Schreiben Sie aus dem Text über den Vortrag zur Aids-Archaik die Stelle von „Strasser betonte, gerade“ bis einschließlich „selbst sexuelle Lebensstile.“ wortgetreu ab.

* [LESETEXT]

══════════

„Aids-Archaik. Das Konzept des Bös-Kranken, seine Ursprünge und Folgen“ lautete der Titel eines Vortrags von Prof. Dr. Peter Strasser von der Universität Graz auf der Ethik-Konferenz – ein Vortrag, der sich trotz des etwas sperrigen Titels als interessanter Denkanstoß erweisen sollte.
Strasser konzedierte eingangs eine „rechtlich abgekühlte, einigermaßen etablierte Liberalität“, die auch durch ein Unter-Spielen der Tatsache gekennzeichnet sei, dass HIV vor allem durch Analverkehr übertragen werde. Er ging dabei besonders auf das Konzept des Homosexuellen als Bös-Kranken ein, sowie den Gedanken von HIV als Ausdruck gerade jener Natur, die den ‚homo homosexualis‘ erzeuge.
Strasser betonte, gerade die Rede von Toleranz führe nicht automatisch zum ‚als natürlich akzeptieren‘. Tief im Unterbewußtsein gebe es weiterhin das Bild des Bös-Kranken.
In diesem Kontext kritisierte er deutlich, was er als ‚homosexuelle Folklore‘ bezeichnete. In keiner US-Soap dürfe inzwischen ein Schwuler oder ein liebenswürdiger Transvestit fehlen, weite Kreise der Gesellschaft schmückten sich mit Elementen schwuler Kulturen, übernähmen von Homosexuellen etablierte Moden, kopierten Lifestyles, selbst sexuelle Lebensstile.
Dies führe dazu, dass auch das Aids-Bild in den Medien derzeit weitgehend über Lifestyle, Glamour und Celebrities vermittelt werde – bis hin zu Glamour-Veranstaltungen wie dem ‚Life Ball‘ in Wien. Hier machten Privilegierte sich symbolisch gleich mit den Diskriminierten, zu Brüdern und Schwestern – eine weitere ‚homosexuelle Folklore‚ unter dem Motto „sind wir nicht alle ein bisschen schwul“.

══════════

Einträge zur Position
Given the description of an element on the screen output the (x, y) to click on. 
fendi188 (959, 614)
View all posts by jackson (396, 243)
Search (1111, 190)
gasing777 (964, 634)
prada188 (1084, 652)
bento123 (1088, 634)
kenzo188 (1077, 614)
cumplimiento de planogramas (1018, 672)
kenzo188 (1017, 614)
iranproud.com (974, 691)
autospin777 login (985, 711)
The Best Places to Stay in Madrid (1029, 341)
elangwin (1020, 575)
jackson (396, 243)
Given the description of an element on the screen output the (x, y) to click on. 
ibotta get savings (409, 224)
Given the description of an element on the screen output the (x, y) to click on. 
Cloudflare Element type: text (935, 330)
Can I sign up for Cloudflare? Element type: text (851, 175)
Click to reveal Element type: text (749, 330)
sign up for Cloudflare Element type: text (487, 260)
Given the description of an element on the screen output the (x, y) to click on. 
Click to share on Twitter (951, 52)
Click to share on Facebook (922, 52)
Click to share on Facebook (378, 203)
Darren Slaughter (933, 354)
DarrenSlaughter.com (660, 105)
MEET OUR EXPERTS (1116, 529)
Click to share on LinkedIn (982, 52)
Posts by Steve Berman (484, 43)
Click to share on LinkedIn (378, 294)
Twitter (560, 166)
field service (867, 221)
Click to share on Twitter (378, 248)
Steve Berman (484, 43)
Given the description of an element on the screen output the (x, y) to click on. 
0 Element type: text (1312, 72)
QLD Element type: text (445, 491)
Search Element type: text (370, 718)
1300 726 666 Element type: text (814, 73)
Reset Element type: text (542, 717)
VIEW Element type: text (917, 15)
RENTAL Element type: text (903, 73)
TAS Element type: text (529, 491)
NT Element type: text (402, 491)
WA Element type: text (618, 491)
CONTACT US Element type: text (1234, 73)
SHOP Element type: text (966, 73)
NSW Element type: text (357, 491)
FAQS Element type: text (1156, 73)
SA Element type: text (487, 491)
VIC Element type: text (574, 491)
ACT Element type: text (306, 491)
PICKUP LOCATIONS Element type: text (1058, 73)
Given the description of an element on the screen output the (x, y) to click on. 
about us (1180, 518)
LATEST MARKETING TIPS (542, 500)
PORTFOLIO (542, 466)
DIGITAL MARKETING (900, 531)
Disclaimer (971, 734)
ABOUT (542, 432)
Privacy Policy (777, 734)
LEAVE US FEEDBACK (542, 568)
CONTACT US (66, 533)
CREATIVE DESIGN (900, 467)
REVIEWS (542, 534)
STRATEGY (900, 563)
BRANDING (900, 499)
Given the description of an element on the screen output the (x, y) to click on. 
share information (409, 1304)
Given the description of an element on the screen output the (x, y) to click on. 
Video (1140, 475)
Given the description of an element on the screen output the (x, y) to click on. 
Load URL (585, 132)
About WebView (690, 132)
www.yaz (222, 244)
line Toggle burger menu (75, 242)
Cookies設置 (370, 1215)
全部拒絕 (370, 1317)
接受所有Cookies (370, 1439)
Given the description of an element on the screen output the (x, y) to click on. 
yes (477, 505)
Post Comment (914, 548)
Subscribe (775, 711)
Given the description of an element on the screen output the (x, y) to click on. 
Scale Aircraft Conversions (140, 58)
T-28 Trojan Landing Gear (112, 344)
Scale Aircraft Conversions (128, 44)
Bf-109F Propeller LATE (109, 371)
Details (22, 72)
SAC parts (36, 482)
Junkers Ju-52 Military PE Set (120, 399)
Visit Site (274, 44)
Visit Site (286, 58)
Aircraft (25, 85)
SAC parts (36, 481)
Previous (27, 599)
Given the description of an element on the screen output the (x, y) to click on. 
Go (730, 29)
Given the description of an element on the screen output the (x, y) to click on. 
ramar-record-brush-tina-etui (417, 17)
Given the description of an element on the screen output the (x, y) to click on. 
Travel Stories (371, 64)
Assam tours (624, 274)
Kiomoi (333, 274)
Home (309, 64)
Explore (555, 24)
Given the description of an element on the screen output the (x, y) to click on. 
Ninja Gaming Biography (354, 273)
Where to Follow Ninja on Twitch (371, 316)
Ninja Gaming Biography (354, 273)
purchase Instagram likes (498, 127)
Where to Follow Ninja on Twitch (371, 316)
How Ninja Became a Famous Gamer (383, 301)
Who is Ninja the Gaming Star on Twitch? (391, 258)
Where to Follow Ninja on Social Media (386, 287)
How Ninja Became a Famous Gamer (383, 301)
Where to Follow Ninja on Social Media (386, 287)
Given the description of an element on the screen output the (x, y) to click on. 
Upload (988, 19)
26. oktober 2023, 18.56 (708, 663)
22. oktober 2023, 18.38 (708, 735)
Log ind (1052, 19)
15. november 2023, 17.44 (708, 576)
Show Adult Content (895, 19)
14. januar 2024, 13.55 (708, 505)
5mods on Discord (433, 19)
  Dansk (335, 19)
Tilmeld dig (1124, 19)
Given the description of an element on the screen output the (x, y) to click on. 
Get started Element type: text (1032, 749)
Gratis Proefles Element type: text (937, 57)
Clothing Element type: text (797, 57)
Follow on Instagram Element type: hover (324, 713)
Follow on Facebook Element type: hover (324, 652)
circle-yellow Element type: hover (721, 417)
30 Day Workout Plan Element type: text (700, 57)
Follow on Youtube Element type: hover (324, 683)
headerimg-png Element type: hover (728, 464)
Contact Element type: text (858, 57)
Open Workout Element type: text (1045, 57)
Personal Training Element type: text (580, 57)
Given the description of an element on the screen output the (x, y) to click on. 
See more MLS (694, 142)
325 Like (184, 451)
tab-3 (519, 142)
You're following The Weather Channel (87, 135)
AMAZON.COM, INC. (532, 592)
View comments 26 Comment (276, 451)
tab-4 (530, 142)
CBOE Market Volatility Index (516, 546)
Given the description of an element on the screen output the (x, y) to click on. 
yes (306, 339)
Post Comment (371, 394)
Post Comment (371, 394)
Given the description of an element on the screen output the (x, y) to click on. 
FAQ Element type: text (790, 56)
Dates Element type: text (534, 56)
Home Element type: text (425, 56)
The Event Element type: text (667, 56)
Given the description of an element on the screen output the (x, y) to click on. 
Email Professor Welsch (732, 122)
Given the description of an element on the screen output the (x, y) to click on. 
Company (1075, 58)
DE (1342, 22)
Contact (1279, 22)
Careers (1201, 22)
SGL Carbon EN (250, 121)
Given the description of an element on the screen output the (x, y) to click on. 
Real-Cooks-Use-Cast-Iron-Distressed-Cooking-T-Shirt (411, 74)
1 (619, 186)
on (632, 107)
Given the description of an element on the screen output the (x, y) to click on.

══════════

* [FERTIGE ANTWORT]
Strasser betonte, gerade die Rede von Toleranz führe nicht automatisch zum ‚als natürlich akzeptieren‘. Tief im Unterbewußtsein gebe es weiterhin das Bild des Bös-Kranken.
In diesem Kontext kritisierte er deutlich, was er als ‚homosexuelle Folklore‘ bezeichnete. In keiner US-Soap dürfe inzwischen ein Schwuler oder ein liebenswürdiger Transvestit fehlen, weite Kreise der Gesellschaft schmückten sich mit Elementen schwuler Kulturen, übernähmen von Homosexuellen etablierte Moden, kopierten Lifestyles, selbst sexuelle Lebensstile.